*** The data ***
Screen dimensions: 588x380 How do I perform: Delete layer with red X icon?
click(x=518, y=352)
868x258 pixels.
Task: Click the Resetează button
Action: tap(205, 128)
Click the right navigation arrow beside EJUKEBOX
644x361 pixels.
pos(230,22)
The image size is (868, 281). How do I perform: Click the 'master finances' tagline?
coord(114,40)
*** End of The data ***
*** The data ***
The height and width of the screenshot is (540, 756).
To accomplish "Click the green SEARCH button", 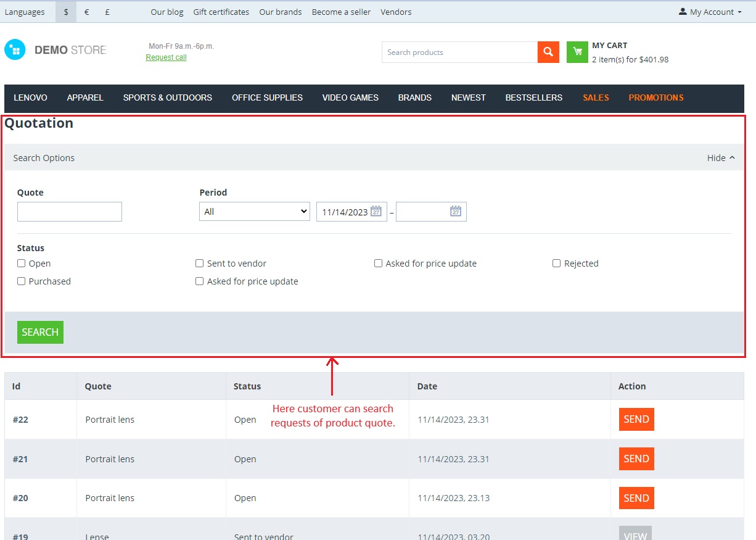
*** End of The data ***
Activity => Though the entries above contain pictures, none should be copied; reproduce only the lines between the one holding "The height and" and the one holding "the green SEARCH", inclusive, exactly as written.

Your response =>
The height and width of the screenshot is (540, 756).
To accomplish "Click the green SEARCH button", 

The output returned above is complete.